• [Problem statement]: Could you restate word for word every line of the records below, from the first one to the one holding "Tema (283, 174)"?

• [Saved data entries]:
---

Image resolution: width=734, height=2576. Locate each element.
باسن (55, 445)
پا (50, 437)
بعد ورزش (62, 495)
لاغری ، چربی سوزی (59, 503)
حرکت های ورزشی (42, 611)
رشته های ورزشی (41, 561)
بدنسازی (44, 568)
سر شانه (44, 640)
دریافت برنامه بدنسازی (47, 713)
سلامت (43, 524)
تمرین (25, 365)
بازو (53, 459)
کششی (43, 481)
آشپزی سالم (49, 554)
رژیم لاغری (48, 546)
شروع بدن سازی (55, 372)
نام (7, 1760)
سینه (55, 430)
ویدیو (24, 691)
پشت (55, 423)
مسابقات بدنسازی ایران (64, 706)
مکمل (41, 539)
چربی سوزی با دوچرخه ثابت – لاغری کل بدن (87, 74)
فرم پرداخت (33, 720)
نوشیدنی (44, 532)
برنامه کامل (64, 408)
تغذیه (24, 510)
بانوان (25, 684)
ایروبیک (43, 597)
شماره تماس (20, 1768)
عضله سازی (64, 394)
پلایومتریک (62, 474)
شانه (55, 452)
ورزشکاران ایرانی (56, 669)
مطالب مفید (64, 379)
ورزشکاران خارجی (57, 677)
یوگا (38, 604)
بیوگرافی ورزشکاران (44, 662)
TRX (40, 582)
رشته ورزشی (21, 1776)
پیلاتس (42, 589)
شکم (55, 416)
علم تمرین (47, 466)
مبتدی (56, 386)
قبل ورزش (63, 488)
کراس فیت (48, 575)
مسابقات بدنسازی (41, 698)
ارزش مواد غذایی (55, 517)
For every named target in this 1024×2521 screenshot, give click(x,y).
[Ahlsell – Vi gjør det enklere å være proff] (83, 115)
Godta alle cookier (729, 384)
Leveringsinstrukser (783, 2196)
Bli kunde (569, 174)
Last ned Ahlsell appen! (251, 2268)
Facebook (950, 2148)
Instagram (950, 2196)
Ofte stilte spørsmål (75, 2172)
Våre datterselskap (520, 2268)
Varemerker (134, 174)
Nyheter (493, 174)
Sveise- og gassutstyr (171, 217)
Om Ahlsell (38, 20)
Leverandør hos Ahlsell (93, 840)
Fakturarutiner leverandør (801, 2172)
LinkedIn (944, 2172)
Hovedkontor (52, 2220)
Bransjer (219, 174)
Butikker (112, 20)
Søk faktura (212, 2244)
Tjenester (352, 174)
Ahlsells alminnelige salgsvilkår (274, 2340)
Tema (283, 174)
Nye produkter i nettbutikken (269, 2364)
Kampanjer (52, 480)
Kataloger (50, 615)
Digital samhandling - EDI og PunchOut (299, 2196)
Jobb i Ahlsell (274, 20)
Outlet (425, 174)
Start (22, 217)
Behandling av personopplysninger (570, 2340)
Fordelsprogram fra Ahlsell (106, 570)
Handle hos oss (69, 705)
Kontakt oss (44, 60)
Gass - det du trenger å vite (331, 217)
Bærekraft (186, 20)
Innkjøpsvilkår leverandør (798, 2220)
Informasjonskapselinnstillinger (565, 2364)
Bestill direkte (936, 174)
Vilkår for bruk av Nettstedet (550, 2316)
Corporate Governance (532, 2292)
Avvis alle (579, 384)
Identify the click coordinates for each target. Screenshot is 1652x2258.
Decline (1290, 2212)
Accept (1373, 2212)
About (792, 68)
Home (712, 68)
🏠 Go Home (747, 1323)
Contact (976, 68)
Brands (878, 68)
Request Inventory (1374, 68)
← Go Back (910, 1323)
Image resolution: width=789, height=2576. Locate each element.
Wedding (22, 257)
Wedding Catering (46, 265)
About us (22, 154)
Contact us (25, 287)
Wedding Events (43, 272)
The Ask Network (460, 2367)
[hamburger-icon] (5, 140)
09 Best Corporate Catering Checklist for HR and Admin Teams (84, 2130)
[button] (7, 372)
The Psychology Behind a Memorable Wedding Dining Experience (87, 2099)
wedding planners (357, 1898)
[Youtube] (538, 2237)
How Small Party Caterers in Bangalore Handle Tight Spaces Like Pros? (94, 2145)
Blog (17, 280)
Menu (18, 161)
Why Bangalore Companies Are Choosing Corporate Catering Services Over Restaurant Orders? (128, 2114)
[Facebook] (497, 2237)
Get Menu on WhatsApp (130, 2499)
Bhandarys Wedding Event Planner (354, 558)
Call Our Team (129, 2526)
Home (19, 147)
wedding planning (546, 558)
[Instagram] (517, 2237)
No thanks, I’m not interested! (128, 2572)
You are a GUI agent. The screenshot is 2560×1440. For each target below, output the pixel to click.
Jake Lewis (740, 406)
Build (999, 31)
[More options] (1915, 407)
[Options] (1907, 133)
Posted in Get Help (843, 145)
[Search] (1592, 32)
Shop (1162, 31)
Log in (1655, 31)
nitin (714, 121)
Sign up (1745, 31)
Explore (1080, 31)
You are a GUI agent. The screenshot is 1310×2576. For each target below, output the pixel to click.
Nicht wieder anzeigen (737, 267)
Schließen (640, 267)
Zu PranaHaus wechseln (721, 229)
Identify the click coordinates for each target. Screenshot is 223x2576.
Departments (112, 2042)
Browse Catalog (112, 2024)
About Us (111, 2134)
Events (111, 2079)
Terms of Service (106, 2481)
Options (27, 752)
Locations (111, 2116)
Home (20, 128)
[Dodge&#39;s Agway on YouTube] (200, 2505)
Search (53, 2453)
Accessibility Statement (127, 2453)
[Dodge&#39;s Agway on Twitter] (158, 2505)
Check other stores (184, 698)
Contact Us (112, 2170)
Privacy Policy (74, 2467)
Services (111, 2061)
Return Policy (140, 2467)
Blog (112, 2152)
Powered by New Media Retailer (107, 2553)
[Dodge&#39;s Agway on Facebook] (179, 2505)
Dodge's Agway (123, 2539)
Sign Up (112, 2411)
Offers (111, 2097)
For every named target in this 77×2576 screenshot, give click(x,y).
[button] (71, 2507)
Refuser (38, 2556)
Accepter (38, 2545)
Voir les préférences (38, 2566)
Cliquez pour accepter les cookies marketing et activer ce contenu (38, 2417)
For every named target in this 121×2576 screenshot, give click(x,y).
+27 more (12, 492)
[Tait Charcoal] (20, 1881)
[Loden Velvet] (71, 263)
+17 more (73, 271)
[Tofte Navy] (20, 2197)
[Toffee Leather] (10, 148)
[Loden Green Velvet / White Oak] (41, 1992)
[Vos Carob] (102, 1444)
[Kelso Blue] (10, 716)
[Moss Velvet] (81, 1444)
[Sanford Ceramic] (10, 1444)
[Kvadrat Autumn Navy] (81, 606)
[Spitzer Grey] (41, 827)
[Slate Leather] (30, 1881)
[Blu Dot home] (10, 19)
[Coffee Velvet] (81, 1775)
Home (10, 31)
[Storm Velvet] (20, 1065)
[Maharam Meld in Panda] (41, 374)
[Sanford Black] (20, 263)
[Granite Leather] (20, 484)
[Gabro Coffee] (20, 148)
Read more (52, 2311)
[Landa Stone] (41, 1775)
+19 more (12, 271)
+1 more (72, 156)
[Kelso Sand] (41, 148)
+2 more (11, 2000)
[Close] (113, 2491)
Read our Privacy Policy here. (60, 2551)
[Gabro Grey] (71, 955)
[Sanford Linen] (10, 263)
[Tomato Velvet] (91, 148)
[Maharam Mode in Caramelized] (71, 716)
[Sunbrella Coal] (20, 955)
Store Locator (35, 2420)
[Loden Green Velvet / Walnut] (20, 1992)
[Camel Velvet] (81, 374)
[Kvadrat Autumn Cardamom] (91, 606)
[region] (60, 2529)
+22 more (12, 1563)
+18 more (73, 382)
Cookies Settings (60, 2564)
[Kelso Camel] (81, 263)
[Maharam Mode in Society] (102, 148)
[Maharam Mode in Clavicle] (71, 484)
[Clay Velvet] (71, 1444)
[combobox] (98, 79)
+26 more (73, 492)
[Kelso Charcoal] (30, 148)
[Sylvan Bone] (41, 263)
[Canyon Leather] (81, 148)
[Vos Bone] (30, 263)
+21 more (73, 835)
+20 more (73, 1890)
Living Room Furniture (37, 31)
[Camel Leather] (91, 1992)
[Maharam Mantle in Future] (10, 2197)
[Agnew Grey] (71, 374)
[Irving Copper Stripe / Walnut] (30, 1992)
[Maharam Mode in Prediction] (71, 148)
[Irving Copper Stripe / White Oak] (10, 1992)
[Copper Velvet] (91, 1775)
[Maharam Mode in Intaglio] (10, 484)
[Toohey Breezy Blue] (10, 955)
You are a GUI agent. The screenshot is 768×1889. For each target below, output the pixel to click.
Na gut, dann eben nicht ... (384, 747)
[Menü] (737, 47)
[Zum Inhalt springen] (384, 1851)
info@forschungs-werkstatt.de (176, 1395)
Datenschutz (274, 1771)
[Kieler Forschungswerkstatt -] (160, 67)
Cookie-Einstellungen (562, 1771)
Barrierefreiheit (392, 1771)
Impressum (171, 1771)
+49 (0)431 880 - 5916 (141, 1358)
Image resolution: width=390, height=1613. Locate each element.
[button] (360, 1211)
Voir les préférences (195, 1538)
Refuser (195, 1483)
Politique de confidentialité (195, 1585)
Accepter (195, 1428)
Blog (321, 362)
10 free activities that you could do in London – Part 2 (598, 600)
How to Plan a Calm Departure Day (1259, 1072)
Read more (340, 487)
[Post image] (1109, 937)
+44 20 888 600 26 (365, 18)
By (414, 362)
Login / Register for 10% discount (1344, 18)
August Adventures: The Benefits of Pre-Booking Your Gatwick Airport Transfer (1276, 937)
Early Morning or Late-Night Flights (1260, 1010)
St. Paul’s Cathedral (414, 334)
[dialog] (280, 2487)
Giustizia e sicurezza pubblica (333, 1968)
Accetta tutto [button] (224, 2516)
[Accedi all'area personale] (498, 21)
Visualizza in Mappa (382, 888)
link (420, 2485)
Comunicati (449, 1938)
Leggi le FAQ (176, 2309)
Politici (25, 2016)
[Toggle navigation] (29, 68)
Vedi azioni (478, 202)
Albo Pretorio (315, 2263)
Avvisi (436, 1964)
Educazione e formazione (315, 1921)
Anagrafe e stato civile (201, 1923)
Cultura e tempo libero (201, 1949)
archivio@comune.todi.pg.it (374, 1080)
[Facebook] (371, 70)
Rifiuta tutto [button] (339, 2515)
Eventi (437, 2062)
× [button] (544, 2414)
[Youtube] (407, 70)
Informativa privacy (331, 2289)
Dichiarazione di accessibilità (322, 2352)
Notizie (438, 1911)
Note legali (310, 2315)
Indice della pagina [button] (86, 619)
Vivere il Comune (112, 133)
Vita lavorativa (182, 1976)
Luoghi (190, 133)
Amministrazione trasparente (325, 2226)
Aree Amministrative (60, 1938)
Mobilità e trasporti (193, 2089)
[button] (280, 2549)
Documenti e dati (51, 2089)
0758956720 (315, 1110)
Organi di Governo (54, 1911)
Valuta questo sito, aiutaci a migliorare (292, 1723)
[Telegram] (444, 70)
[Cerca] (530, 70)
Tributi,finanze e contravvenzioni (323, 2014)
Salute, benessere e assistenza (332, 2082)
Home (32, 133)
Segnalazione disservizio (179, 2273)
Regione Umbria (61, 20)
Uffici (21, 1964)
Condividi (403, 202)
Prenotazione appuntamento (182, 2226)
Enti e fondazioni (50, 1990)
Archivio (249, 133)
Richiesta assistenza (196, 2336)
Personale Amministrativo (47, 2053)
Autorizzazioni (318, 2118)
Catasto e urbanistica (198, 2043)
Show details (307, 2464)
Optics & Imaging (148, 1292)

---

• [Response area]:
Image resolution: width=734, height=2576. Locate each element.
باسن (55, 445)
پا (50, 437)
بعد ورزش (62, 495)
لاغری ، چربی سوزی (59, 503)
حرکت های ورزشی (42, 611)
رشته های ورزشی (41, 561)
بدنسازی (44, 568)
سر شانه (44, 640)
دریافت برنامه بدنسازی (47, 713)
سلامت (43, 524)
تمرین (25, 365)
بازو (53, 459)
کششی (43, 481)
آشپزی سالم (49, 554)
رژیم لاغری (48, 546)
شروع بدن سازی (55, 372)
نام (7, 1760)
سینه (55, 430)
ویدیو (24, 691)
پشت (55, 423)
مسابقات بدنسازی ایران (64, 706)
مکمل (41, 539)
چربی سوزی با دوچرخه ثابت – لاغری کل بدن (87, 74)
فرم پرداخت (33, 720)
نوشیدنی (44, 532)
برنامه کامل (64, 408)
تغذیه (24, 510)
بانوان (25, 684)
ایروبیک (43, 597)
شماره تماس (20, 1768)
عضله سازی (64, 394)
پلایومتریک (62, 474)
شانه (55, 452)
ورزشکاران ایرانی (56, 669)
مطالب مفید (64, 379)
ورزشکاران خارجی (57, 677)
یوگا (38, 604)
بیوگرافی ورزشکاران (44, 662)
TRX (40, 582)
رشته ورزشی (21, 1776)
پیلاتس (42, 589)
شکم (55, 416)
علم تمرین (47, 466)
مبتدی (56, 386)
قبل ورزش (63, 488)
کراس فیت (48, 575)
مسابقات بدنسازی (41, 698)
ارزش مواد غذایی (55, 517)
For every named target in this 1024×2521 screenshot, give click(x,y).
[Ahlsell – Vi gjør det enklere å være proff] (83, 115)
Godta alle cookier (729, 384)
Leveringsinstrukser (783, 2196)
Bli kunde (569, 174)
Last ned Ahlsell appen! (251, 2268)
Facebook (950, 2148)
Instagram (950, 2196)
Ofte stilte spørsmål (75, 2172)
Våre datterselskap (520, 2268)
Varemerker (134, 174)
Nyheter (493, 174)
Sveise- og gassutstyr (171, 217)
Om Ahlsell (38, 20)
Leverandør hos Ahlsell (93, 840)
Fakturarutiner leverandør (801, 2172)
LinkedIn (944, 2172)
Hovedkontor (52, 2220)
Bransjer (219, 174)
Butikker (112, 20)
Søk faktura (212, 2244)
Tjenester (352, 174)
Ahlsells alminnelige salgsvilkår (274, 2340)
Tema (283, 174)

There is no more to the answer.